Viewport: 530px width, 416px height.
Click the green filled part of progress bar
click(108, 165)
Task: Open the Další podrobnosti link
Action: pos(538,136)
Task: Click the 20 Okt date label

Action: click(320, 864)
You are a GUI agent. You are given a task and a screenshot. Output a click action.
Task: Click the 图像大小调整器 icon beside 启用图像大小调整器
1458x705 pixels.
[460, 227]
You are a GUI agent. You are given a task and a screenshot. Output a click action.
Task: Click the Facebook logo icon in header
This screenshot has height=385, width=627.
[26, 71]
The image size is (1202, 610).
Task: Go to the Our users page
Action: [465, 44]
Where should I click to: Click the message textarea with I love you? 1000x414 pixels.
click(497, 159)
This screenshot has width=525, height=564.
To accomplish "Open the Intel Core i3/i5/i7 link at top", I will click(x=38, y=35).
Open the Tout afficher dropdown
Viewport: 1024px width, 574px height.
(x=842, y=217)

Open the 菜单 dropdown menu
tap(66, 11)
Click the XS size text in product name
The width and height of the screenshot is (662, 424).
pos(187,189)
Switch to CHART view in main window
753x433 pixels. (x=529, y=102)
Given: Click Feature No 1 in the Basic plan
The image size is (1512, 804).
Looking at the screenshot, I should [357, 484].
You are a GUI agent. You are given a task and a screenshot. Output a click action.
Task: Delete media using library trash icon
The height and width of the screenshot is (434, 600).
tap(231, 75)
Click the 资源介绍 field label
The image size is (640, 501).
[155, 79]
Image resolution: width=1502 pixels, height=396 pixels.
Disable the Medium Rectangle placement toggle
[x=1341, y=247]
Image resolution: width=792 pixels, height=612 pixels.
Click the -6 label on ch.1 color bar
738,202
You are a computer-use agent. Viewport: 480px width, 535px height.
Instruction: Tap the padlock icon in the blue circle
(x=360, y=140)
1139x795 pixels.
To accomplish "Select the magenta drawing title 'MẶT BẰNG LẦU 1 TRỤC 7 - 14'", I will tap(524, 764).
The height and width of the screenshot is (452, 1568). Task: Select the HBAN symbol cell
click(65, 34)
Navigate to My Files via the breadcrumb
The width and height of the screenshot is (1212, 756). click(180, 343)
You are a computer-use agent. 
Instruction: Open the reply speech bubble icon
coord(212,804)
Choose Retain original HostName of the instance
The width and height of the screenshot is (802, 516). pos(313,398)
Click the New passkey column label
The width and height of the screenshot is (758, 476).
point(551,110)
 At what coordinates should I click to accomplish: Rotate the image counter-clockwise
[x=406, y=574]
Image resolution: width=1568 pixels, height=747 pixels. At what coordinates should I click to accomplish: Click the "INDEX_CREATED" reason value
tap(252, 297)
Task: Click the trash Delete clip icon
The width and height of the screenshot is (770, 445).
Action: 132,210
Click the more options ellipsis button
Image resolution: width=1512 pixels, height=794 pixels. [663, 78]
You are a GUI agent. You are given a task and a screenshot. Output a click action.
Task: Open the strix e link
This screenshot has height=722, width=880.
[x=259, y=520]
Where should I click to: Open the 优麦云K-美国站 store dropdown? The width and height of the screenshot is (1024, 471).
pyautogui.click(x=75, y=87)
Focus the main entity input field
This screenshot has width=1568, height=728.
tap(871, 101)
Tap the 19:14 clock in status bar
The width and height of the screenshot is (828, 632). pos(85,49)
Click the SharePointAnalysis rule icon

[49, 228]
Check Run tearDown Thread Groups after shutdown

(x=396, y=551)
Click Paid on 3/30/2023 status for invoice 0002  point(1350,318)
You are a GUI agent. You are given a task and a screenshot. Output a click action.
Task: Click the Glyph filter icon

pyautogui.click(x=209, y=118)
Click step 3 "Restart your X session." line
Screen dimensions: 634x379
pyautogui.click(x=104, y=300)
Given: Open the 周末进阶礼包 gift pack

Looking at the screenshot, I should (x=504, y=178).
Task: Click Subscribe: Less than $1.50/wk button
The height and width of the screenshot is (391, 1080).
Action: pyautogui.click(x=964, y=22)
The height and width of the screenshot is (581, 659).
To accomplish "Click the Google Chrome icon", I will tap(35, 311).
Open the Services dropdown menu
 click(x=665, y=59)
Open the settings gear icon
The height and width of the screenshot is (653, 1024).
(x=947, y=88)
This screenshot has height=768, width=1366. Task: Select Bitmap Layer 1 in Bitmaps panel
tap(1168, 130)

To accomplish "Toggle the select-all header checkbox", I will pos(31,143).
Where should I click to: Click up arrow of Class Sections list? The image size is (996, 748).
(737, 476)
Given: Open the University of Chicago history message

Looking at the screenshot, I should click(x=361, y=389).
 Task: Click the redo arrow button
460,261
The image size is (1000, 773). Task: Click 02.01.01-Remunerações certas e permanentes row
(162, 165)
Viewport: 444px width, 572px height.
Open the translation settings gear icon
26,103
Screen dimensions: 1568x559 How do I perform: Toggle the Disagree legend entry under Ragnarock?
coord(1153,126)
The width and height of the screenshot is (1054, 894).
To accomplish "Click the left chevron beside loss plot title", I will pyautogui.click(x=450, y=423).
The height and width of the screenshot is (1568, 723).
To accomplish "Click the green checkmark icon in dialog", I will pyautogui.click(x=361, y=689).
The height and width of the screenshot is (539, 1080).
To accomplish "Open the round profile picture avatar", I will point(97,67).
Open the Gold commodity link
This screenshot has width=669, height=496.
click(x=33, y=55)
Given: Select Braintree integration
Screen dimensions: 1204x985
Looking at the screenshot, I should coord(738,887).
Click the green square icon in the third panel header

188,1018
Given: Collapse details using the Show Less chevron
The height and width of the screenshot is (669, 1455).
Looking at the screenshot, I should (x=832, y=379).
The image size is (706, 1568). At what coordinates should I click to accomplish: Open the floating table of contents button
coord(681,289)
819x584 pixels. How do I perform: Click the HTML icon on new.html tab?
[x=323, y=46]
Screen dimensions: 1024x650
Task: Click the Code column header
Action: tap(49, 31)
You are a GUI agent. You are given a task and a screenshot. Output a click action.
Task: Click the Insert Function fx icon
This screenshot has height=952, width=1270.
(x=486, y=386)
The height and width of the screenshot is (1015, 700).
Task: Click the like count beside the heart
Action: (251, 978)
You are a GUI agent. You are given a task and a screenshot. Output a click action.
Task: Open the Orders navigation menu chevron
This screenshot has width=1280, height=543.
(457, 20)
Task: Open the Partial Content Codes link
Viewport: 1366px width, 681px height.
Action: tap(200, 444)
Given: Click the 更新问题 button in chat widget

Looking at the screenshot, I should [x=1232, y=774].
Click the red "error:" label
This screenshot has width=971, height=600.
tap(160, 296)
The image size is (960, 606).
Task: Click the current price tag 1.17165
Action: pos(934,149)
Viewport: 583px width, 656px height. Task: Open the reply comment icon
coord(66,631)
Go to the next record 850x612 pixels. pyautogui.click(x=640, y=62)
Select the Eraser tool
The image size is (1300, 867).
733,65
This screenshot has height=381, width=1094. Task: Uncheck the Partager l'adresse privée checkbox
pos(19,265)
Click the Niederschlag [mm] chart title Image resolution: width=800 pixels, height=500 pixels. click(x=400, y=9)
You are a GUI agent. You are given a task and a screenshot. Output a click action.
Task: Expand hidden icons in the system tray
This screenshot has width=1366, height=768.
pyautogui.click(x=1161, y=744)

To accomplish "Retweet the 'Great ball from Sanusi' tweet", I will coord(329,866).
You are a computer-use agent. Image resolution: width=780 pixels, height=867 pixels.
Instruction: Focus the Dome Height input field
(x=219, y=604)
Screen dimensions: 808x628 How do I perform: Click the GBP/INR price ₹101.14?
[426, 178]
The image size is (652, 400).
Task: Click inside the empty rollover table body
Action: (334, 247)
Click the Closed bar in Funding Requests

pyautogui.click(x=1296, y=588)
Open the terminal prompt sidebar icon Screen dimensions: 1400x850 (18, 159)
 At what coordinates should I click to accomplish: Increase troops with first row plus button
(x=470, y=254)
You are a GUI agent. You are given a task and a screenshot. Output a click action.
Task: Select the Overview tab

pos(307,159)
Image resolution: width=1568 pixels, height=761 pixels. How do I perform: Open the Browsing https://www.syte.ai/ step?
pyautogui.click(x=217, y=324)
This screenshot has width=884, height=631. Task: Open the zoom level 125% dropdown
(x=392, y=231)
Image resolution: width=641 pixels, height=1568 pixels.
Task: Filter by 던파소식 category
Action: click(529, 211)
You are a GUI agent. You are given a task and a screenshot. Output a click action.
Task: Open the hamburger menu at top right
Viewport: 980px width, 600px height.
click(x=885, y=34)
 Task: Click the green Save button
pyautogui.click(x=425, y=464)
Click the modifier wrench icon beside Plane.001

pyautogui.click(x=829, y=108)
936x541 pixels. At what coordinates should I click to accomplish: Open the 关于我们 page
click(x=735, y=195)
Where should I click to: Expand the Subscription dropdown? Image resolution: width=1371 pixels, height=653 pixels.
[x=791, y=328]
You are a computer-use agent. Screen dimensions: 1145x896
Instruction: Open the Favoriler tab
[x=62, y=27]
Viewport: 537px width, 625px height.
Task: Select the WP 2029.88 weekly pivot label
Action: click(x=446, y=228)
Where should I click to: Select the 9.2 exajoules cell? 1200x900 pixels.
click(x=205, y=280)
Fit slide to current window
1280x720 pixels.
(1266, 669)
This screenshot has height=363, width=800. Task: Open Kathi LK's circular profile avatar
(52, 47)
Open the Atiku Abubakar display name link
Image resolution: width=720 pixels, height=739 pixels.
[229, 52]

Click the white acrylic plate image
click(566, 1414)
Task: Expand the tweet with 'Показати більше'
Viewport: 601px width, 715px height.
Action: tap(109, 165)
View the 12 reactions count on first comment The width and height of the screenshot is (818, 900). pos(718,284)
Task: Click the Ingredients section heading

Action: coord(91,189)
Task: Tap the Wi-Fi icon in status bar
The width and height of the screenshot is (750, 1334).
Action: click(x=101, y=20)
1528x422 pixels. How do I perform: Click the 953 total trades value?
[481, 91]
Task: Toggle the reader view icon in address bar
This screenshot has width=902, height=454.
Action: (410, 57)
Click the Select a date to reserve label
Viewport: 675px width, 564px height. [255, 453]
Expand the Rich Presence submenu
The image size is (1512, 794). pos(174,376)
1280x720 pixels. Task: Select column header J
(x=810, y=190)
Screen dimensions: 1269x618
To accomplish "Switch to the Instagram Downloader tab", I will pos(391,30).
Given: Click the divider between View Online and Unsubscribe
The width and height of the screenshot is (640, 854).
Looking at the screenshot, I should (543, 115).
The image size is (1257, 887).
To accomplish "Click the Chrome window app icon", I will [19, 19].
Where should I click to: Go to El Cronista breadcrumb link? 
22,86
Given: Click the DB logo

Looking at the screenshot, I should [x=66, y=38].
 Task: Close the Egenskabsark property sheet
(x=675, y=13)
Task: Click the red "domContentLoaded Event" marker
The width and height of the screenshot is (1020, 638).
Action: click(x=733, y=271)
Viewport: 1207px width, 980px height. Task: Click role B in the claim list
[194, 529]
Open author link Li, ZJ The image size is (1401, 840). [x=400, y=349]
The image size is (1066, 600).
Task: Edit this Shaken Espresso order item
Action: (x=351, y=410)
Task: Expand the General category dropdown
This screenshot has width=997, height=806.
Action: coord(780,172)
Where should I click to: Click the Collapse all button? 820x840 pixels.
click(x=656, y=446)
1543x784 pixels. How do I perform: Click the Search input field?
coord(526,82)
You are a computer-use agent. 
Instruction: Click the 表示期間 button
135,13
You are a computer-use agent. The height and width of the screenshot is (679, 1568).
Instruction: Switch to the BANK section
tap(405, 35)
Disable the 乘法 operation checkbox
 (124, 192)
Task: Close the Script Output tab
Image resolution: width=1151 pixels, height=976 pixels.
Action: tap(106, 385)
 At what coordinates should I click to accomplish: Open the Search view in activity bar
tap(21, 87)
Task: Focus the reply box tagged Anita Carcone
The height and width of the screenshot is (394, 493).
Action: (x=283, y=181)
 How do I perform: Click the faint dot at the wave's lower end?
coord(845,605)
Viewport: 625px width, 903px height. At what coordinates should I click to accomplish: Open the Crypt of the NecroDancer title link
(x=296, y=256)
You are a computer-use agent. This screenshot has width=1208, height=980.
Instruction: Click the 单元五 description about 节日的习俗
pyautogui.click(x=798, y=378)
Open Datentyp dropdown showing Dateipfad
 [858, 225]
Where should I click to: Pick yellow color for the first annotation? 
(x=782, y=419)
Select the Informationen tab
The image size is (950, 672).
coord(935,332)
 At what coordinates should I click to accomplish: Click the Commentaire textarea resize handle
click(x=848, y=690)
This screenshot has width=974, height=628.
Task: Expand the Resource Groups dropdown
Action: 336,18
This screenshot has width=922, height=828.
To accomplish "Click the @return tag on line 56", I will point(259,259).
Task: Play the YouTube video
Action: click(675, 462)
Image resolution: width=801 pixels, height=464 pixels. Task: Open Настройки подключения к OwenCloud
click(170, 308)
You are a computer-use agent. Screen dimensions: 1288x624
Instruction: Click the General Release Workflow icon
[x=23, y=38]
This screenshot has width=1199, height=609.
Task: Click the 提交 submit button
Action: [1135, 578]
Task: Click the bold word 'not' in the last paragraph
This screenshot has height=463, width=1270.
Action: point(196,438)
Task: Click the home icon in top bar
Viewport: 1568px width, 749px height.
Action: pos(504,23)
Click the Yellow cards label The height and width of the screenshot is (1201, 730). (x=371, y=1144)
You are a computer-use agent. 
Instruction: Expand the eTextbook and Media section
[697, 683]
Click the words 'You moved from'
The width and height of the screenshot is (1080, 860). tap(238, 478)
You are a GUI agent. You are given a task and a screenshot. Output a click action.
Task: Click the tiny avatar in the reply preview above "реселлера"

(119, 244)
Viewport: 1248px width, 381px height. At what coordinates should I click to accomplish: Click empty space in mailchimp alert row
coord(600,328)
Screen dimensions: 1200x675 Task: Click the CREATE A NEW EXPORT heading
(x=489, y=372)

▶ _TASK STATEMENT_: Only the lines from the one containing "textarea resize handle" through the final line of the records above should be printed, exactly as they stand.

▶ _PROBLEM SOLUTION_:
 At what coordinates should I click to accomplish: Click the Commentaire textarea resize handle
click(x=848, y=690)
This screenshot has width=974, height=628.
Task: Expand the Resource Groups dropdown
Action: 336,18
This screenshot has width=922, height=828.
To accomplish "Click the @return tag on line 56", I will point(259,259).
Task: Play the YouTube video
Action: click(675, 462)
Image resolution: width=801 pixels, height=464 pixels. Task: Open Настройки подключения к OwenCloud
click(170, 308)
You are a computer-use agent. Screen dimensions: 1288x624
Instruction: Click the General Release Workflow icon
[x=23, y=38]
This screenshot has width=1199, height=609.
Task: Click the 提交 submit button
Action: [1135, 578]
Task: Click the bold word 'not' in the last paragraph
This screenshot has height=463, width=1270.
Action: point(196,438)
Task: Click the home icon in top bar
Viewport: 1568px width, 749px height.
Action: pos(504,23)
Click the Yellow cards label The height and width of the screenshot is (1201, 730). (x=371, y=1144)
You are a computer-use agent. 
Instruction: Expand the eTextbook and Media section
[697, 683]
Click the words 'You moved from'
The width and height of the screenshot is (1080, 860). tap(238, 478)
You are a GUI agent. You are given a task and a screenshot. Output a click action.
Task: Click the tiny avatar in the reply preview above "реселлера"

(119, 244)
Viewport: 1248px width, 381px height. At what coordinates should I click to accomplish: Click empty space in mailchimp alert row
coord(600,328)
Screen dimensions: 1200x675 Task: Click the CREATE A NEW EXPORT heading
(x=489, y=372)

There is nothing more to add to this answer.